An evening with Patrick Bishop
The CFCC was delighted to welcome military historian and foreign correspondent, Patrick Bishop to discuss his new book Paris 44: The Shame and the Glory at the Cavalry and Guards Club in London.
Interviewed by the Rt Hon Lord Hamilton of Epsom, he opened with the question most pertinent in our minds, ‘Why Paris 44 and the tribulations of the French?’
Bishop detailed that he had lived in Paris from 2015 with his daughter to immerse her in another culture and language. He had grown up in an era when France was cool and the epitome of sophistication. His interest in French history was sparked when he lived and worked in the city as a journalist. He confessed that he had a good knowledge of the culture and politics, but the trigger for why he wanted to tell this story which has been told many times was the marble plaques on the walls of Parisian buildings, which brought home to him that as Paris is so preserved, we sometimes forget that there was such a major military event there.

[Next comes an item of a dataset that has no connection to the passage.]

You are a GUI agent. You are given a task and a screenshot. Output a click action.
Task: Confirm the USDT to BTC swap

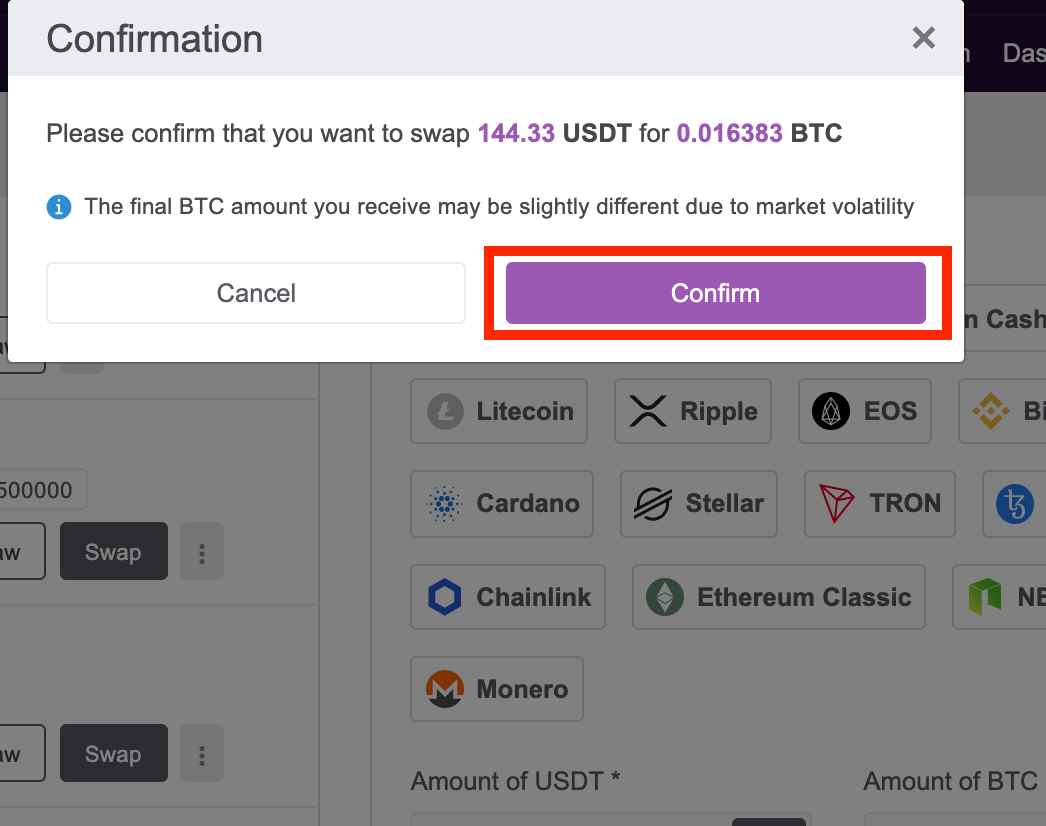tap(715, 293)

He discovered an interesting story with such fascinating people in attendance on Liberation Day, like Ernest Hemingway and JD Salinger, the latter of whom had served in the 4th US Infantry Division. He noted that Hemingway, unlike Salinger, did his best not to get called up. Ironically enough, Salinger, who had had a tough war was quite the opposite of his great protagonist, the slightly neurotic Caufield - the antithesis of Hemingway's 1930s macho man.
Lord Hamilton asked Bishop, “Before the war and right the way through, you painted France as a bitterly divided country politically, with a strong extreme right and a strong communist party on the extreme left. Why has France worked out that way and Britain hasn’t?” Bishop mused that it was a function of geography, and in continental nations, political ideologies seem to have taken root more deeply. The great secular religions of the twenties and thirties - were felt more deeply there than here. Countries like Russia seemed to be having endless wars with each other because of no natural boundaries. We have the luxury of the English Channel.
Bishop put the question to Lord Hamilton, who reflected that perhaps we respected our middle classes more. They went on to explore the saviour of Paris, des Gaulle’s post-liberation myth-making and the post-liberation exclusion of women. Bishop noted the patriotism of the French; and the sentiment that whether you’re left, centre, or right in France you are first a patriot.
In response to the audience question whether his book throws any new light on what happened, Bishop answered to rapturous laughter, “No”. There were no ‘never told before’ revelations to satiate modern appetites. 'So why keep writing about something that’s been written about before?' he reflected.
He concluded that there was no such thing as history because we see it differently with each passing year and decade. What he was trying to do was assemble a new bunch of actors and a body of testimony that would make people see it in a new way.